December 27, 1994 – Neva Bank Moscow Branch, Alexei's Office

The numbers were everywhere.

Spreadsheets covered Alexei's desk. Reports from every affiliate were stacked in precarious piles. Lebedev had produced a thirty-page summary of the year's performance, but even that was just the surface. Surgutneftegaz production figures. Shipping manifests from Murmansk. Railway tonnage reports. Port throughput statistics. Tanker charter rates. Deposit and loan data from the bank. Fee income breakdowns.

It was too much. And not enough.

Alexei stared at the wall of information, feeling the weight of it. Four years of building, and now the empire was too complex for one mind to track. He needed help. Not more managers—analysis. People who could make sense of the data, spot trends, predict problems before they happened.

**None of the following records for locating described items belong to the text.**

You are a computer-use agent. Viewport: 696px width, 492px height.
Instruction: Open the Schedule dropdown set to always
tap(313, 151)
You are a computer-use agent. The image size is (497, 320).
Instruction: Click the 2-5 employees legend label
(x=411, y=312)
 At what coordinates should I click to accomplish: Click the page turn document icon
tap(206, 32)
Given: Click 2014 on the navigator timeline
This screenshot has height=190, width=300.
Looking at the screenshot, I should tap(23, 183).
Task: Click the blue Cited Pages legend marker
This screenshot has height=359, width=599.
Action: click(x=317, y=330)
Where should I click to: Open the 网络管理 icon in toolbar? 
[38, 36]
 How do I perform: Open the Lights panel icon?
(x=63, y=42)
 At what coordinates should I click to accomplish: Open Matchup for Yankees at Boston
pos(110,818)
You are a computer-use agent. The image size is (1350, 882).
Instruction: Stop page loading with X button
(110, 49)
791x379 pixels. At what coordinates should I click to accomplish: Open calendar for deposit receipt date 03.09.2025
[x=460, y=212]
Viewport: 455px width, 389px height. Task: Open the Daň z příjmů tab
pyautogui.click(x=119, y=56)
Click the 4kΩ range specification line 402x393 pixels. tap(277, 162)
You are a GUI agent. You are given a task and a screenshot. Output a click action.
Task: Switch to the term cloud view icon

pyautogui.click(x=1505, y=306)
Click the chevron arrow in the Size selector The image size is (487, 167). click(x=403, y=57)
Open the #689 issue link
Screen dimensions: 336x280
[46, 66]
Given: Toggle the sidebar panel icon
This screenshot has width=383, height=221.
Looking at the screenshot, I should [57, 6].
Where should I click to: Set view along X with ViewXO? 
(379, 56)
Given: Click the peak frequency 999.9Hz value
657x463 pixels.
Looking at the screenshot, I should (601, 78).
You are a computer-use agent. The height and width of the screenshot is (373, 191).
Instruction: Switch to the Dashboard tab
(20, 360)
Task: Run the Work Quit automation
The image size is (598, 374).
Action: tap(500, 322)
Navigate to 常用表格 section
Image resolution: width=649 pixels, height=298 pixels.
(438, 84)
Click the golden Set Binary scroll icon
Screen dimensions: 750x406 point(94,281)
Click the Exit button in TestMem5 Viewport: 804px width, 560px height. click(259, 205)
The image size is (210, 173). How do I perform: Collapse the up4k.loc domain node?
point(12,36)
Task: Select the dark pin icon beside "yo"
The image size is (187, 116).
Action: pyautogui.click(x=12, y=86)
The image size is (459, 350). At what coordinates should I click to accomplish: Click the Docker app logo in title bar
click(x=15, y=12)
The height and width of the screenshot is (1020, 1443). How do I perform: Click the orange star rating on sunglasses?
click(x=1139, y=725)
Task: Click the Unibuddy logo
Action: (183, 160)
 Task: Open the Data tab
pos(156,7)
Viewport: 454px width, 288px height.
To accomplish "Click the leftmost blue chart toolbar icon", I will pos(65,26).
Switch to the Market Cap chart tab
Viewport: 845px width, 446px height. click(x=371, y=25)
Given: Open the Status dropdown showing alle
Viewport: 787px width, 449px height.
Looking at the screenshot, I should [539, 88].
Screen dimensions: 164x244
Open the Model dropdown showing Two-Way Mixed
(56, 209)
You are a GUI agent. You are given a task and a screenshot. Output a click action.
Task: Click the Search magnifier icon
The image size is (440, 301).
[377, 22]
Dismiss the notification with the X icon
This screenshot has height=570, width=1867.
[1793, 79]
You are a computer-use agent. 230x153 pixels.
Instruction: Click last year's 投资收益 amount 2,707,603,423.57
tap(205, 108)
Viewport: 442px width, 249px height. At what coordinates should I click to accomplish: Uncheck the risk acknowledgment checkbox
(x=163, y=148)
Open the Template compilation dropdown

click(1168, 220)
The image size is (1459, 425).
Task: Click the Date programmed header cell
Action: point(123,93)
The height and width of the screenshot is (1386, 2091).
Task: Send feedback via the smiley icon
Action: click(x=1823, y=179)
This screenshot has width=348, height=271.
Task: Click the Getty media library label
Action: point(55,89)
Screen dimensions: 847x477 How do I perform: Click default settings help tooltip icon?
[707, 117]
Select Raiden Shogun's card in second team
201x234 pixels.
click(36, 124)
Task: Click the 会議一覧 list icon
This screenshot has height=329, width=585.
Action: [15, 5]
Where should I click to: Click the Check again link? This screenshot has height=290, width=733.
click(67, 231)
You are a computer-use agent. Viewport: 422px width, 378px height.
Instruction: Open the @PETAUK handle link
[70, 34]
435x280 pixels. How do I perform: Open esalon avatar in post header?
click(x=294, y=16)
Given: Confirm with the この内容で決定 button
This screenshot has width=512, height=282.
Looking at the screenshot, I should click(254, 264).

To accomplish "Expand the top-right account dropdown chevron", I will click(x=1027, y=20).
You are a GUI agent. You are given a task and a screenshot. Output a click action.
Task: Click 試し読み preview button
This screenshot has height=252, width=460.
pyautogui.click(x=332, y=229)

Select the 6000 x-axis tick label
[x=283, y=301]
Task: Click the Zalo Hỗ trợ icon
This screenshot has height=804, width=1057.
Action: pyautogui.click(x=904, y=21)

Lebedev found him there, surrounded by paper. "You look like a general surveying a battlefield."

"A general has maps. Scouts. Intelligence. I have spreadsheets from three months ago."

Lebedev studied the chaos. "What do you need?"

"Eyes. Brains. People who can look at all this and tell me what it means. Not just accountants—analysts. Economists. People who understand patterns."

"You want to hire economists?"

"I want to hire the best. Young ones, hungry ones, ones who see the future instead of just recording the past."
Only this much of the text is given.